Ciudad de México, 10 de mayo de 2024. En México, sólo tres de cada 10 mujeres estudian una carrera de las áreas de ciencia, tecnología, ingeniería y matemáticas (STEM, por sus siglas en inglés), por lo que es urgente atraer a las niñas en la ciencia, afirmó Laura Tamayo, vicepresidenta de la Comisión de Inclusión y Diversidad del Consejo Coordinador Empresarial (CCE).
Esto reduciría brechas de género y salariales.
Hasta ahora, México no ha logrado incrementar el número de mujeres en estas carreras, por lo que el problema debe atenderse desde la niñez.
Describió que hay dos factores que influyen para que las niñas no se decantan por las carreras STEM, uno de los cuales es que los profesores no necesariamente las invitan de forma lúdica a que se acerquen a las ciencias.
El otro es la fuerte influencia que tiene la familia en las decisiones de las niñas sobre las carreras a estudiar.

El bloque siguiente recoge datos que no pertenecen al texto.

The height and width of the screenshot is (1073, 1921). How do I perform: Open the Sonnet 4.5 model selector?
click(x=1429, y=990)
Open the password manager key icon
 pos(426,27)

Tamayo detalló que las niñas consideran que 30 por ciento de su decisión tiene que ver con lo que les recomiendan sus familias y generalmente estas les aconsejan no estudiar ciencias, sobre todo por matemáticas.
“Esto es una discriminación inconsciente porque es pensar que las careras de ciencias no son para ellos, con eso coartamos su oportunidad y debilitamos el cuerpo científico del país”, advirtió la experta.
Si no aumenta el número de mujeres en STEM, la disparidad salarial puede empeorar, sostuvo Tamayo, quien también es directora de Comunicación, Asuntos Públicos, Ciencia y Sustentabilidad para Bayer.
Las carreras en STEM son en promedio 8 por ciento mejor pagadas que otras, de acuerdo con el Instituto Mexicano para la Combatividad (Imco).
“Estamos perdiendo una riqueza brutal porque muchas de esas mujeres no trabajan por un tema de prejuicios o por un tema de cómo voy a trabajar si tengo que hacer de comer, cuidar a los niños”, sentenció Tamayo.
Según un estudio de McKinsey & Company México, México tardará 100 años en alcanzar la paridad de género en el ambiente laboral si continúa a este ritmo.
Consideró para cambiar este pensamiento, podrían implementarse campañas que ayuden a entender que se trata de una discriminación inconsciente.
Tamayo destacó que la iniciativa privada, el CCE colabora con el Papalote Museo del Niño para lograr un acercamiento lúdico, más niñas y niños se acerquen a las ciencias sin miedo.
Además, el Movimiento STEM se fondea a través de la iniciativa privada y busca llegar a niñas y niños para guiarlos y que no teman elegir una carrera en áreas de ciencia, tecnología.